Cameroun : Leçons d’une session parlementaire intense

Leçons d'une session parlementaire intense | Illustration/DR
Leçons d’une session parlementaire intense | Illustration/DR

La deuxième rencontre des parlementaires pour le compte de l’année législative en cours va certainement rentrer dans l’Histoire.

Palais de Verre de Ngoa Ekellé vendredi dernier, il est bientôt 13h. Cavaye Yeguié Djibril, le président de l’Assemblée nationale annonce l’adoption de l’amendement de l’article 127 du projet de loi portant Code pénal.

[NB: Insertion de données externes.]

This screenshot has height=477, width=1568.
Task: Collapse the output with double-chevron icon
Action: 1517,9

On sent comme un soulagement. Ledit article a soulevé des passions au parlement et au sein de l’opinion publique. Adopté dans un premier temps par l’Assemblée nationale, l’article 127 a subi un amendement introduit par le gouvernement au Sénat. Cette réécriture a densifié la navette parlementaire qui a rarement été aussi active qu’à cette session de juin 2016. C’était l’un des faits majeurs de la session clôturée vendredi dernier. L’agitation autour de l’article 127 a poussé plus d’une personne au-devant de la scène médiatique : le président du barreau, les magistrats, les parlementaires, les avocats, etc.

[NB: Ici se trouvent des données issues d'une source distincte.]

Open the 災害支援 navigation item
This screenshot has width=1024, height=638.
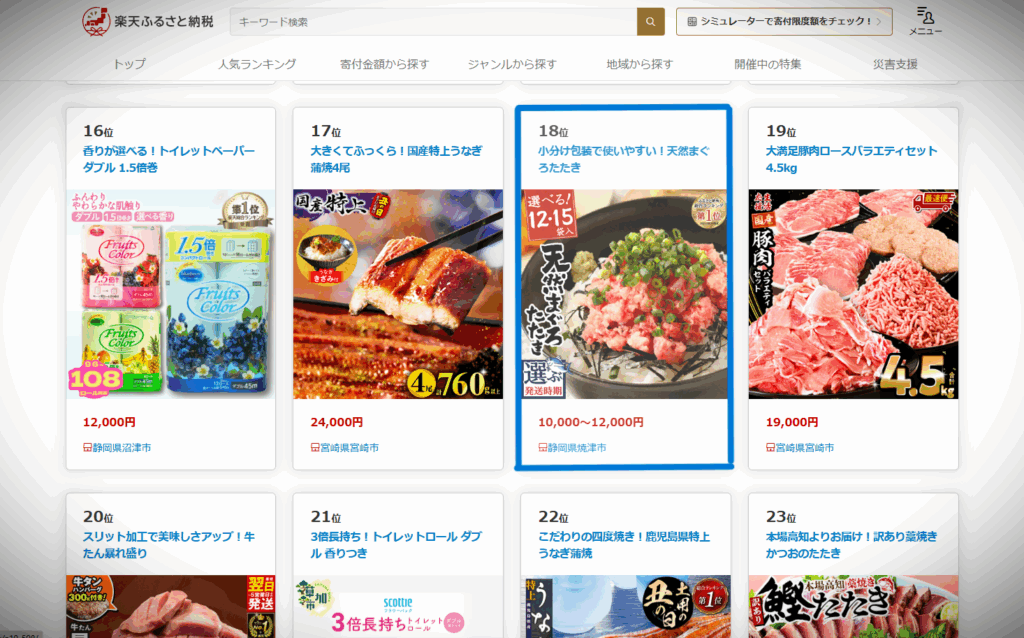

Si le texte est retourné à l’Assemblée nationale pour examen et adoption de cette modification, conformément aux dispositions de l’article 30 de la Constitution, les députés ont du mal à accepter ce qui leur est demandé. Cavaye Yeguié Djibril va donc devoir leur révéler que l’amendement vient directement de la présidence. L’on croyait être sorti du débat que le Social democratic front (SDF), par la voix de son président de groupe, Joseph Banadzem, introduisait une question préjudicielle qui demandait le retrait pur et simple du texte pour l’ouverture d’une large concertation à son sujet. Par 110 voix contre 15, celle-ci est rejetée. Laurent Esso, le ministre d’Etat, ministre de la Justice, Garde des Sceaux s’est par ailleurs évertué à apporter des explications complémentaires, notamment lorsqu’il a indiqué que « l’immunité ne veut pas dire impunité » ou alors que « les actes détachables du service ne sont couverts par aucune immunité ». Le texte sera finalement adopté. Puis est venue la phase protocolaire de clôture.

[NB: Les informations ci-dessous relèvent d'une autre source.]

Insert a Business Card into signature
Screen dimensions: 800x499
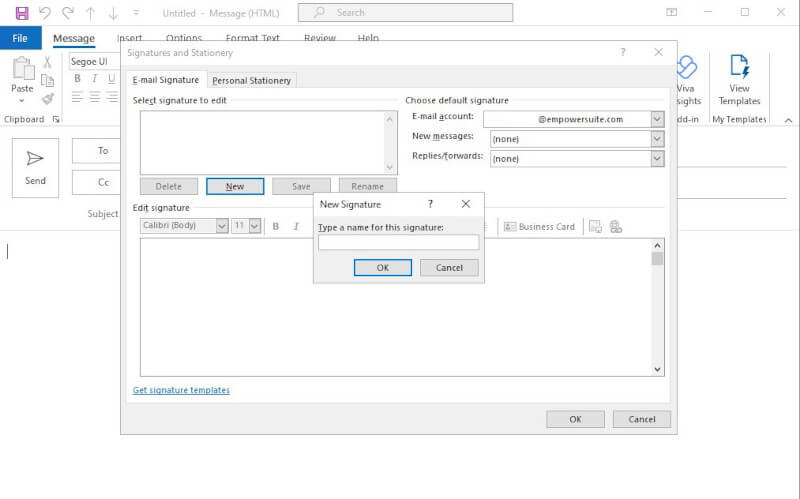click(539, 227)
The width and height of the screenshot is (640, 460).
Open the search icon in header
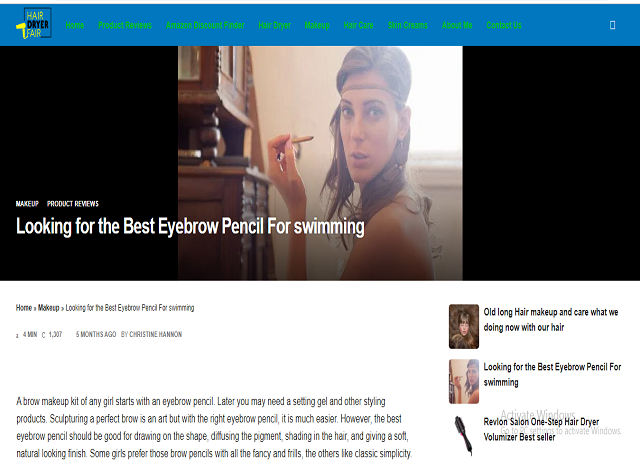(x=612, y=25)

Au Sénat, les rideaux sont tombés autour de 16h dans une ambiance plus sereine empreinte d’un sentiment de travail bien accompli. Marcel Niat Njifenji a insisté sur les autres projets de lois adoptés et dont l’importance est toute aussi évidente pour le pays. Il a particulièrement attiré l’attention sur l’Accord de Paris sur le climat pour rappeler que « loin d’être seulement un sujet d’actualité, les changements climatiques se présentent comme l’un des principaux défis de ce 21e siècle ».